以上の予備知識を持ってニュー52バットマンシリーズを読んでいただけると、大分理解しやすくなると思います。
▐『スーパーへヴィ』から読んでほしい。
さて、以上を前提に『ブルーム』を見てみると、『ブルーム』は実は『スーパーへヴィ』の下巻という位置づけになってます。
ですので、『ブルーム』を100%楽しむためには、ここはやはり『スーパーへヴィ』から読んでほしいところです。
え、そんなに何冊も買えない?
分かります。スーパーへヴィは2,200円、ブルームにいたっては2,500円もします。
ですが、その前に『スーパーへヴィ』を読んで届いた読者ハガキを見てから決めても、遅くはありません。
まずは京都市在住30代女性のハガキをご紹介します。
「時系列の順に邦訳が続いているので読みやすく、次巻ブルームの期待が高まります。”普通”のブルース・ウェインをいつまで見守れるか楽しみにしてます」
――ありがとうございます。『ブルーム』も期待を裏切らない内容になってますよ!ただ残念ながら”普通”のブルース・ウェインを見れる時間はそんなに長くないかもしれません。
続いては東京都の50代女性からのお便りです。
「最近読み始めたので今は買いたいものばかりで財布が苦しいですが、刊行予定を見るとうれしくなります。絶版になっているのも読みたいです。」
――こうやって新しいアメコミファンが仲間に加わっていただけるのは嬉しい限りです!財布が苦しいのは・・・分かります、すいません。でも小社は『DCキャラクターズ:オリジン』(1,200円+税)、『バットマン VS. スーパーマン:ベストバウト』(980円+税)など、採算度外視で初心者が手にとりやすい価格に抑えて出してる本もあります。でもやっぱり高いですよね……。
続いては大阪府の20代男性です。
「バットマンがゴードンでも頑張ってるので、たくさんのバッツファンに読んでほしい。」
――頑張ってるゴードン本部長は、読んでて「がんばれー」って気持ちになりますよね!『ブルーム』でも、取材ヘリに衝突しそうになったり、天井を突き破って落下したりしながらミスター・ブルーム相手に奮闘する姿は必見です!なお、この方のご愛読メディアは「小プロ公式サイト」ですって! ありがとう~!
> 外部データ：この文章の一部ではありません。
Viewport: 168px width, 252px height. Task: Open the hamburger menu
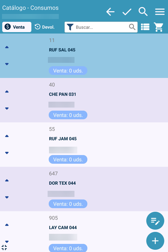click(x=160, y=12)
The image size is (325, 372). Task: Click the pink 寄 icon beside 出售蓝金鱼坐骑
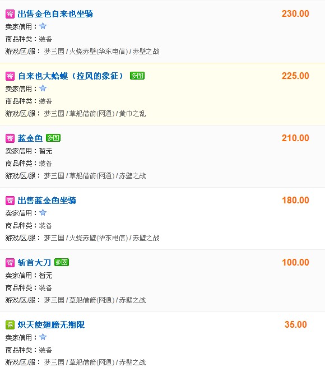10,201
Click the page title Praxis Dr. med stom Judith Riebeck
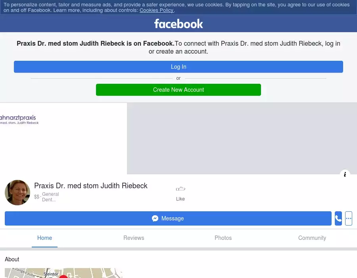357x278 pixels. point(91,186)
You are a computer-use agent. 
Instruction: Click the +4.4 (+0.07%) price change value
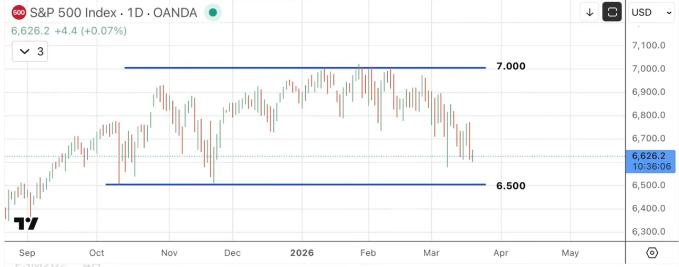click(90, 31)
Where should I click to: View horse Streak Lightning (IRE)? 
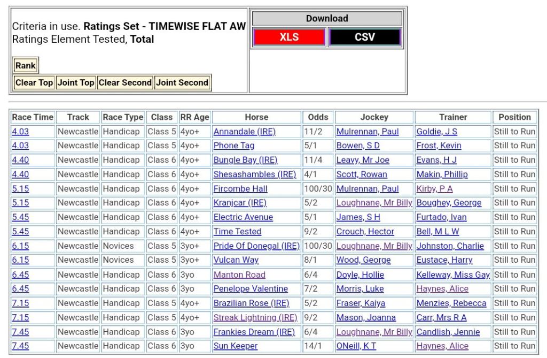click(x=255, y=317)
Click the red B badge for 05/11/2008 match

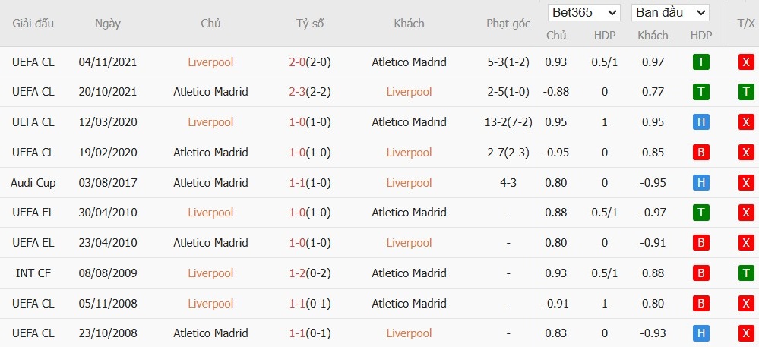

……いかがですか?『スーパーへヴィ』も気になってきますね!
ゴードン本部長のバットマンとしての活躍や、青い高機能最新型バットスーツのカッコよさなど見どころ満載ですので、買ってもきっと後悔しません。
▐『ブルーム』の見どころ
さて前置きが大分長くなりましたが、そろそろ本コラムの本題である『ブルーム』の紹介に入りたいと思います。
まずは粗筋のご紹介から。
▼B▼L▼O▼O▼M▼
▲B▲L▲O▲O▲M▲
まず掛け値なしにいえますが、本書はストーリーが分かりやすく面白いです。ストーリーの中で、主要登場人物たちが翻弄され、葛藤し、そして活躍します。
本書の主人公はブルース・ウェインですが、アルフレッド・ペニーワース、ジム・ゴードン、ジュリー・マディソン、デューク・トーマスといった人物たちも、物語の中で苦渋の決断を下し、象徴的な活躍をします。
ですが、個人的に一番気になったのは、本書のヴィラン「ミスター・ブルーム」の不気味さです。
お花のマスクに網タイツの手足という微笑ましい見た目とは裏腹に、手足の指先が鋭く伸びて犠牲者を一突きで殺し、あげくに5階建てビルを超える高さに伸びた後、背中から生えてきた木の枝に自分が殺した死体をぶら下げるという悪趣味さ。
▲ミスター・ブルーム
ニュー52バットマンに登場するヴィランの中でもその不気味さは、自ら開発した血清で骨を異常成長させた『ゼロイヤー』のドクター・デスと双璧をなします。
▲ドクター・デス
ブルームの体が伸びる点を捉えて、新本部長のマギー・ソーヤーは12ページで「ストレッチ・アームストロング」と称しています。
1970年代にハズブロから発売されたオモチャのゴム人形で体が4倍に伸びて元に戻るそうです。
出典:http://ameblo.jp/monjastaff/entry-11911280579.html
ミスター・ブルームは、とてもこんなかわいいキャラではありません。
ちなみに編集小ネタですが、『ブルーム』のカバー帯が黄色いのはミスター・ブルームの顔のお花をイメージしました(帯の背表紙側をよく見ると、お花がいっぱい描いてあります)。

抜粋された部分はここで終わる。